• [TASK DIRECTIONS] Pictures must not appear in the copy. Set down exactly the line with "This screenshot has" and each line after it through the end of the data below.

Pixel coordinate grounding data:
= Beginning of Section =
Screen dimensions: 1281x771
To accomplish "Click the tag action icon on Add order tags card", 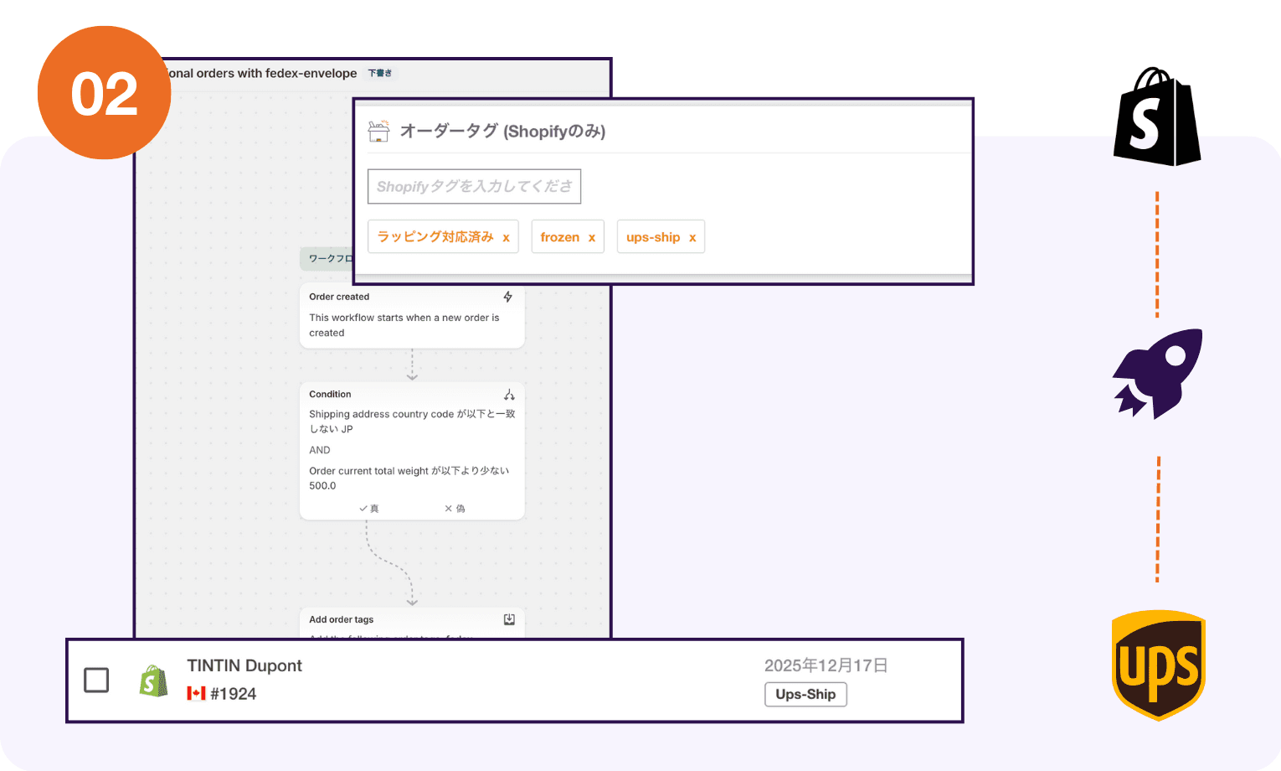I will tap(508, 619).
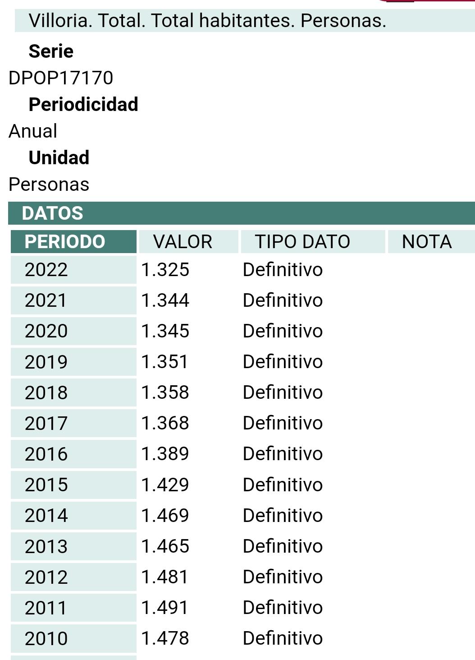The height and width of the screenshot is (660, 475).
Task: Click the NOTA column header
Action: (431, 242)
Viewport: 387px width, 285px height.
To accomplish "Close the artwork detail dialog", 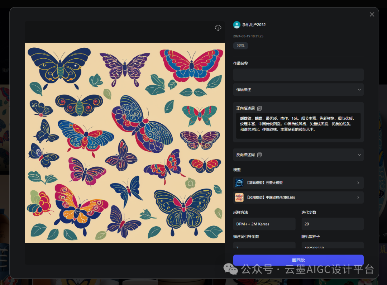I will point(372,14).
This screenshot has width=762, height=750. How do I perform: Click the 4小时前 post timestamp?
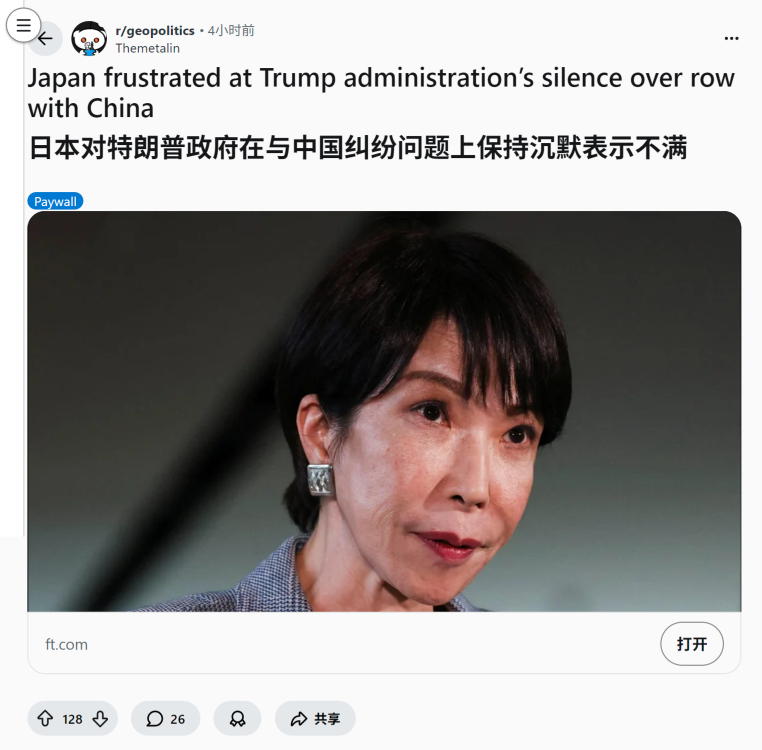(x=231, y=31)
= End of Section =
• [WRITTEN ANSWER]
This screenshot has width=762, height=750. How do I perform: Click the 4小时前 post timestamp?
(x=231, y=31)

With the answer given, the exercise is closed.